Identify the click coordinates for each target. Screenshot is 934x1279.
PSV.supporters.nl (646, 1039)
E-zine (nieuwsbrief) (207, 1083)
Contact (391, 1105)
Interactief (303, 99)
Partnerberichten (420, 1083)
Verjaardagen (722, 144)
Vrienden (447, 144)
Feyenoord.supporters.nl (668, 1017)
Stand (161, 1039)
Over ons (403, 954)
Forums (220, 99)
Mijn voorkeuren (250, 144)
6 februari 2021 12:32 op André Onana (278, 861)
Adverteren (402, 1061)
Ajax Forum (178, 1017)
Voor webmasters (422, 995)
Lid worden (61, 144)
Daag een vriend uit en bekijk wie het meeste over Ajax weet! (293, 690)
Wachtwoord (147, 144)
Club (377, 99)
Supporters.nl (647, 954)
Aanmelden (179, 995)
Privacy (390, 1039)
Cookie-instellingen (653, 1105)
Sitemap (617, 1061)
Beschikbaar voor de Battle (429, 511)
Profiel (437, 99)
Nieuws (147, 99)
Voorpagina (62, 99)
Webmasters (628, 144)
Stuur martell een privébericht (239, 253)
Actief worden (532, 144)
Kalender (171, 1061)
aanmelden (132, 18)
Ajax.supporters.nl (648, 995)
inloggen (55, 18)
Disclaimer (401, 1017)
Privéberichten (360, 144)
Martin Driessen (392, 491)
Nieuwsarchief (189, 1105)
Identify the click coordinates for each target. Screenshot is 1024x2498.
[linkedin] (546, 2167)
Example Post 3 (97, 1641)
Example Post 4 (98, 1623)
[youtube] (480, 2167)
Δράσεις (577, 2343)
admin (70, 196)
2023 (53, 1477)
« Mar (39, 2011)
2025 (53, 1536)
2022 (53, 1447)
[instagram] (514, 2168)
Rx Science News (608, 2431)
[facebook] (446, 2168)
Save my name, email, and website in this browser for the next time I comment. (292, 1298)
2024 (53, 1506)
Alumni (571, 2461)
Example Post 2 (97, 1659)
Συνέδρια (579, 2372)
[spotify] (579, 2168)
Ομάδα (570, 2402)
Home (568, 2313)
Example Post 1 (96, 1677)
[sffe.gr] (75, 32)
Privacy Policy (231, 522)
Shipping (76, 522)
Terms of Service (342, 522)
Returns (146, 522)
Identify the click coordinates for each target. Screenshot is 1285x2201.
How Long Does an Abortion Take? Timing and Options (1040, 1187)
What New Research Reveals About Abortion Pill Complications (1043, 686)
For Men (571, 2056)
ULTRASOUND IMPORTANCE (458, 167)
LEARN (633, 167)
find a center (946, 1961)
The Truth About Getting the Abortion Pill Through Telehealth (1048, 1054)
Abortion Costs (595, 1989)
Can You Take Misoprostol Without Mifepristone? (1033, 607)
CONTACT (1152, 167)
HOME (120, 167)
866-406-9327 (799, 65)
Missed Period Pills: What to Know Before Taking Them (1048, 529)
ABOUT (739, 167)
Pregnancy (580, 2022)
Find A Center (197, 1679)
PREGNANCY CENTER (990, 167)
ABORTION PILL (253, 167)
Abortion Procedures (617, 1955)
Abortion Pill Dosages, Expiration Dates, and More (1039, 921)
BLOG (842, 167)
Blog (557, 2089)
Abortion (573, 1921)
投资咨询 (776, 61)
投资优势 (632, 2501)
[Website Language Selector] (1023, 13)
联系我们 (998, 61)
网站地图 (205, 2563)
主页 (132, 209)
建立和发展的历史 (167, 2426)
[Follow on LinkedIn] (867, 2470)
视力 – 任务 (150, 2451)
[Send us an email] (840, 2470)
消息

═══

Objective:
Copy every line of the records above word for word, in the same order.

Full solution:
Identify the click coordinates for each target. Screenshot is 934x1279.
PSV.supporters.nl (646, 1039)
E-zine (nieuwsbrief) (207, 1083)
Contact (391, 1105)
Interactief (303, 99)
Partnerberichten (420, 1083)
Verjaardagen (722, 144)
Vrienden (447, 144)
Feyenoord.supporters.nl (668, 1017)
Stand (161, 1039)
Over ons (403, 954)
Forums (220, 99)
Mijn voorkeuren (250, 144)
6 februari 2021 12:32 op André Onana (278, 861)
Adverteren (402, 1061)
Ajax Forum (178, 1017)
Voor webmasters (422, 995)
Lid worden (61, 144)
Daag een vriend uit en bekijk wie het meeste over Ajax weet! (293, 690)
Wachtwoord (147, 144)
Club (377, 99)
Supporters.nl (647, 954)
Aanmelden (179, 995)
Privacy (390, 1039)
Cookie-instellingen (653, 1105)
Sitemap (617, 1061)
Beschikbaar voor de Battle (429, 511)
Profiel (437, 99)
Nieuws (147, 99)
Voorpagina (62, 99)
Webmasters (628, 144)
Stuur martell een privébericht (239, 253)
Actief worden (532, 144)
Kalender (171, 1061)
aanmelden (132, 18)
Ajax.supporters.nl (648, 995)
inloggen (55, 18)
Disclaimer (401, 1017)
Privéberichten (360, 144)
Martin Driessen (392, 491)
Nieuwsarchief (189, 1105)
Identify the click coordinates for each target. Screenshot is 1024x2498.
[linkedin] (546, 2167)
Example Post 3 (97, 1641)
Example Post 4 (98, 1623)
[youtube] (480, 2167)
Δράσεις (577, 2343)
admin (70, 196)
2023 (53, 1477)
« Mar (39, 2011)
2025 (53, 1536)
2022 (53, 1447)
[instagram] (514, 2168)
Rx Science News (608, 2431)
[facebook] (446, 2168)
Save my name, email, and website in this browser for the next time I comment. (292, 1298)
2024 (53, 1506)
Alumni (571, 2461)
Example Post 2 (97, 1659)
Συνέδρια (579, 2372)
[spotify] (579, 2168)
Ομάδα (570, 2402)
Home (568, 2313)
Example Post 1 (96, 1677)
[sffe.gr] (75, 32)
Privacy Policy (231, 522)
Shipping (76, 522)
Terms of Service (342, 522)
Returns (146, 522)
Identify the click coordinates for each target. Screenshot is 1285x2201.
How Long Does an Abortion Take? Timing and Options (1040, 1187)
What New Research Reveals About Abortion Pill Complications (1043, 686)
For Men (571, 2056)
ULTRASOUND IMPORTANCE (458, 167)
LEARN (633, 167)
find a center (946, 1961)
The Truth About Getting the Abortion Pill Through Telehealth (1048, 1054)
Abortion Costs (595, 1989)
Can You Take Misoprostol Without Mifepristone? (1033, 607)
CONTACT (1152, 167)
HOME (120, 167)
866-406-9327 (799, 65)
Missed Period Pills: What to Know Before Taking Them (1048, 529)
ABOUT (739, 167)
Pregnancy (580, 2022)
Find A Center (197, 1679)
PREGNANCY CENTER (990, 167)
ABORTION PILL (253, 167)
Abortion Procedures (617, 1955)
Abortion Pill Dosages, Expiration Dates, and More (1039, 921)
BLOG (842, 167)
Blog (557, 2089)
Abortion (573, 1921)
投资咨询 (776, 61)
投资优势 (632, 2501)
[Website Language Selector] (1023, 13)
联系我们 (998, 61)
网站地图 (205, 2563)
主页 (132, 209)
建立和发展的历史 (167, 2426)
[Follow on LinkedIn] (867, 2470)
视力 – 任务 (150, 2451)
[Send us an email] (840, 2470)
消息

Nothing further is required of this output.